◆ Task details
Please transcribe all of the records precisely.
⟨
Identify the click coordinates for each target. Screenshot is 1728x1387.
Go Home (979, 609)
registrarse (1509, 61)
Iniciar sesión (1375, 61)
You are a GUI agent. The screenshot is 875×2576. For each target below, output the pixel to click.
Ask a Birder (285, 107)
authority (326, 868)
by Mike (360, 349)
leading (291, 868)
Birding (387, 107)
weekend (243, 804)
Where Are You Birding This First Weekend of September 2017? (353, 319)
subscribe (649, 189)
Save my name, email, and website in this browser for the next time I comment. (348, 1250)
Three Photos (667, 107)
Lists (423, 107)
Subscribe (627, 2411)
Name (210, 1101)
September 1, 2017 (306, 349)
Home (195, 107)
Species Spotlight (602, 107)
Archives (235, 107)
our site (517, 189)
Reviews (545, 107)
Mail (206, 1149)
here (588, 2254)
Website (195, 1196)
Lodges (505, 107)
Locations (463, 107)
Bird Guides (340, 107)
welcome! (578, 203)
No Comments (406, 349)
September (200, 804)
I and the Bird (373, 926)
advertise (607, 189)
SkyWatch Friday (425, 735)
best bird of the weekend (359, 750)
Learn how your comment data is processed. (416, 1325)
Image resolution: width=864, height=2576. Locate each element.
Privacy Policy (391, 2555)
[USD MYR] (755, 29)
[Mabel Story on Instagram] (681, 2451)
⟩
◆ Solved exercise
Identify the click coordinates for each target. Screenshot is 1728x1387.
Go Home (979, 609)
registrarse (1509, 61)
Iniciar sesión (1375, 61)
You are a GUI agent. The screenshot is 875×2576. For each target below, output the pixel to click.
Ask a Birder (285, 107)
authority (326, 868)
by Mike (360, 349)
leading (291, 868)
Birding (387, 107)
weekend (243, 804)
Where Are You Birding This First Weekend of September 2017? (353, 319)
subscribe (649, 189)
Save my name, email, and website in this browser for the next time I comment. (348, 1250)
Three Photos (667, 107)
Lists (423, 107)
Subscribe (627, 2411)
Name (210, 1101)
September 1, 2017 (306, 349)
Home (195, 107)
Species Spotlight (602, 107)
Archives (235, 107)
our site (517, 189)
Reviews (545, 107)
Mail (206, 1149)
here (588, 2254)
Website (195, 1196)
Lodges (505, 107)
Locations (463, 107)
Bird Guides (340, 107)
welcome! (578, 203)
No Comments (406, 349)
September (200, 804)
I and the Bird (373, 926)
advertise (607, 189)
SkyWatch Friday (425, 735)
best bird of the weekend (359, 750)
Learn how your comment data is processed. (416, 1325)
Image resolution: width=864, height=2576. Locate each element.
Privacy Policy (391, 2555)
[USD MYR] (755, 29)
[Mabel Story on Instagram] (681, 2451)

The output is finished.